“I am bound for the promised land,
O, who will come and go with me?
I am bound for the promised land.”
These lyrics, written in 1787 by dissenting hymn writer, Samuel Stennett, found enormous popularity among early 19th century American settlers. Longing for a new life, willing to travel and tame the fresh American wilderness, the settler’s unbridled hope well reflected Stennett’s devotion to those prevented from fully participating in society. The impoverished, immigrants, second sons, to name a few, traded social challenges for new ones. Disease, drowning, injury and Indians abounded. While lightweight canoes afforded a navigational advantage down the ample wild waterways of the Ohio river valley, the trip was exhaustive. Once they arrived, backbreaking work plagued many a farmer cutting down the forests that blanketed the eastern half of the United States at that time. As the original hymn suggests, the promised land equally referred to the promise of heaven and its reward which many an early settler prematurely received.

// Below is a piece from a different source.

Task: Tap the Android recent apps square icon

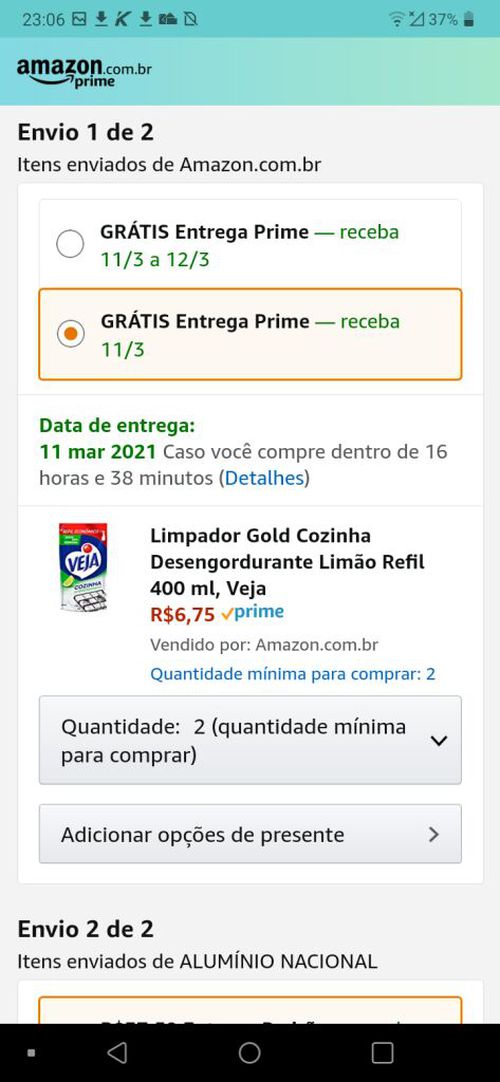Action: pos(381,1052)
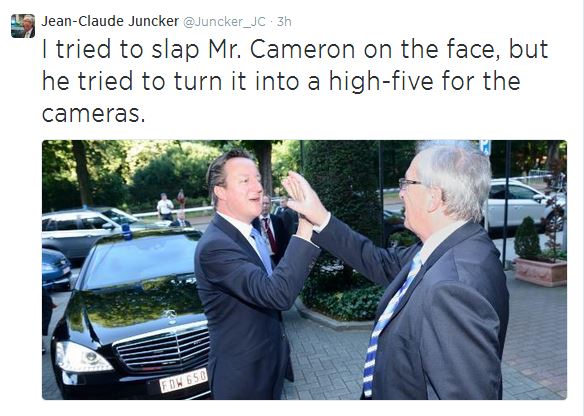
Task: Click the Jean-Claude Juncker display name
Action: point(110,21)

This painting, “Bound for the Promised Land”, nonetheless evokes optimism in an early period when America was truly great. Every available able body, regardless of gender or age or religion or race works together here. The lead canoe is equally flanked by five women and five men. A welcome elderly man does his doable share. The middle canoe is led by none other than a wilderness savvy Indian guide. The last canoe carries a humble man of the cloth, a far cry from some of the more rugged men aboard who savor the challenge of the divine’s daunting creation. The forest dense hills, the unforgiving bright sienna rocks, the rushing fresh waters – the overflowing beauty and power of nature welcomes all to test their survival skills. It is a democratic spirit bred of necessity. Who needs tribalism when a larger human task is at hand? The scene espouses a certain higher truth that humans can be equally at their highest when at their lowest – a reminder to all generations to savor the value of all available souls in the onward march of humanity. It is indeed poignantly written: “O, who will come and go with me? I am bound for the promised land.”